Ph.D., University of Michigan (2021)
MSc., The University of Oxford, UK (2012)
M.Div., University of Notre Dame (2008)
B.A., University of Notre Dame (2004)

Research and Teaching Interests

Religion, Orthodox Christianity, pluralism, place and landscape, Egypt, the Middle East

Biography

Dr. Michka is a cultural anthropologist of religion and the Middle East. His work focuses on Coptic Christian communities in Egypt and, more broadly, on Orthodox Christianity. He is interested in the way Orthodox Christianity complicates and expands the anthropology of Christianity. His research examines how doctrinal and sectarian boundaries are established and continuously remade between Orthodox and non-Orthodox Christians, as well as how the sacraments offer a valuable framework for studying Christian life. These themes are developed in an article he recently published in the Journal of the Canadian Society for Coptic Studies. 

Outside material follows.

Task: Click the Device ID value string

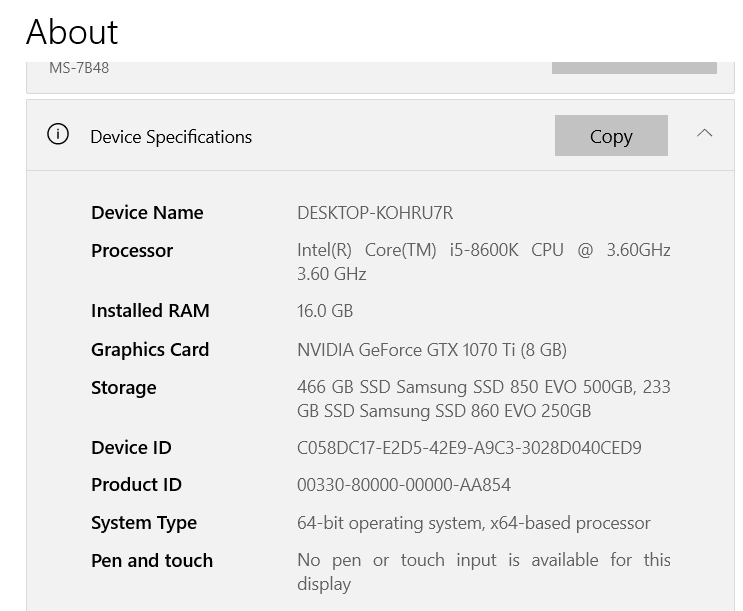Action: tap(469, 447)
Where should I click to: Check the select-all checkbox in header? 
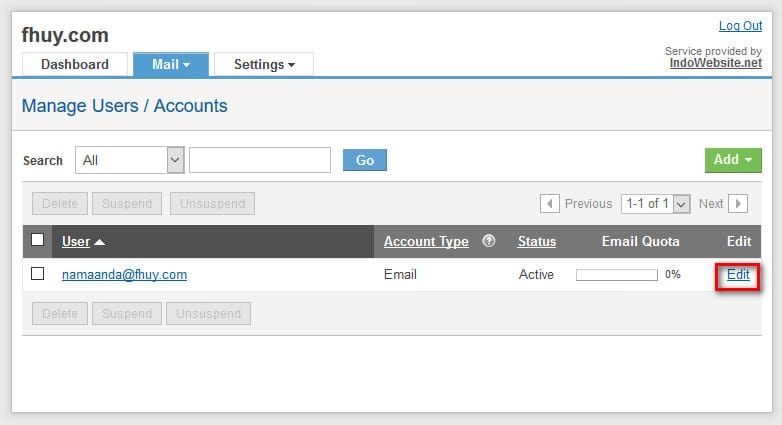(x=38, y=240)
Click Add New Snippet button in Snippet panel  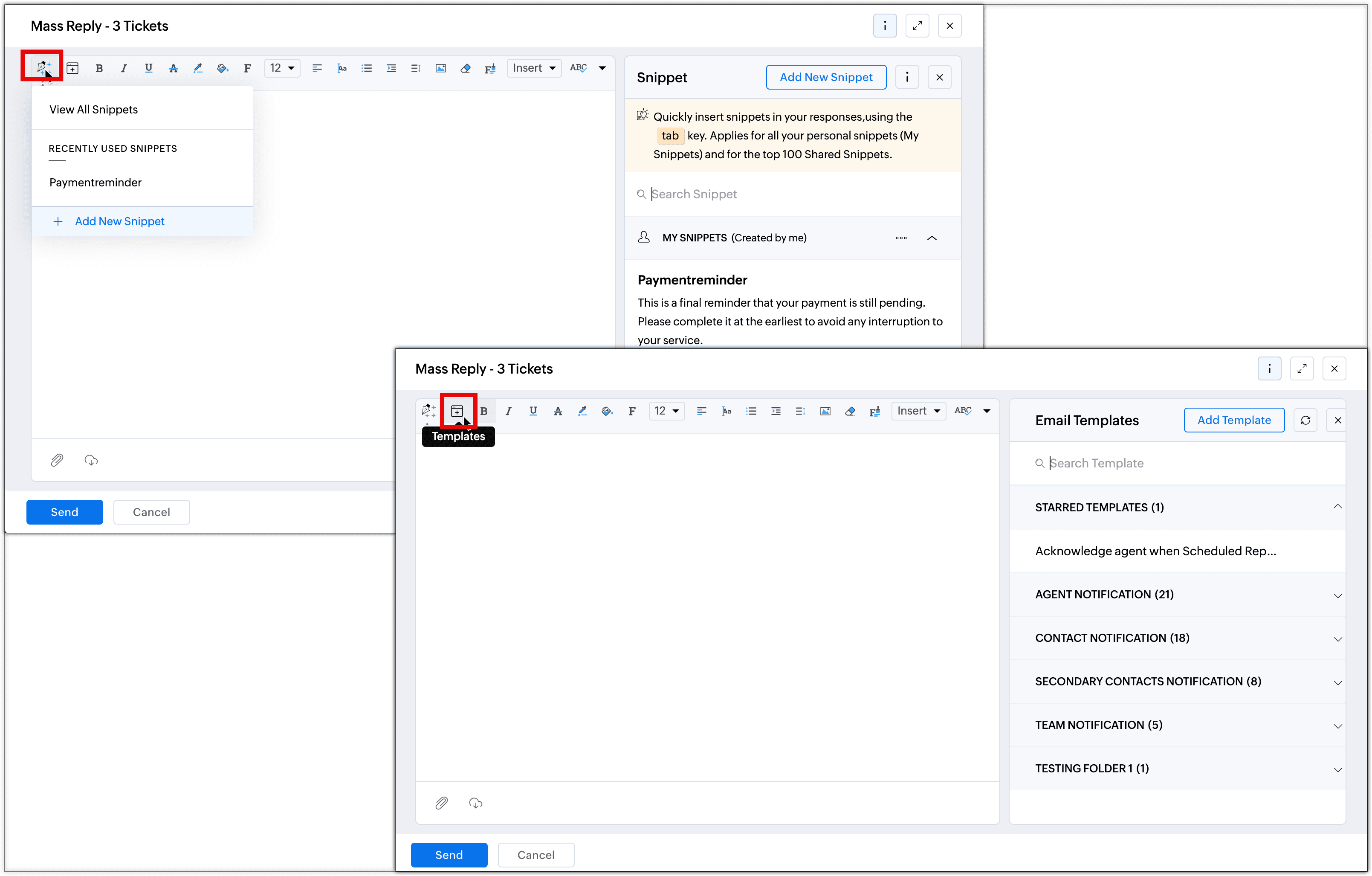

Dr. Michka’s current book project approaches the politics of religious pluralism from the vantage of a Christian-majority town in Upper Egypt. Drawing upon eighteen months of ethnographic fieldwork, this project explores what it means to be Christian in Egypt in ways that respect the minority status of Copts without minoritizing them. Residents of this town experience an unusual degree of freedom from Muslim oversight and legal pressure, and they find this freedom to be liberating, generative, and unsettling. By following how Christian residents shape and transform the landscape of their town, this study aims to capture the lived experience of pluralism – both among different kinds of Christians, and between Christians and Muslims – that often eludes scholarly treatment of the subject.  

A Catholic priest and a member of the Congregation of Holy Cross, Dr. Michka brings the disciplines of anthropology and theology into engagement through his research and teaching. As a priest-in-residence in Siegfried Hall, he is also invested in the pastoral care of students. He was a residential fellow at the Notre Dame Institute for Advanced Study during the 2020-21 academic year.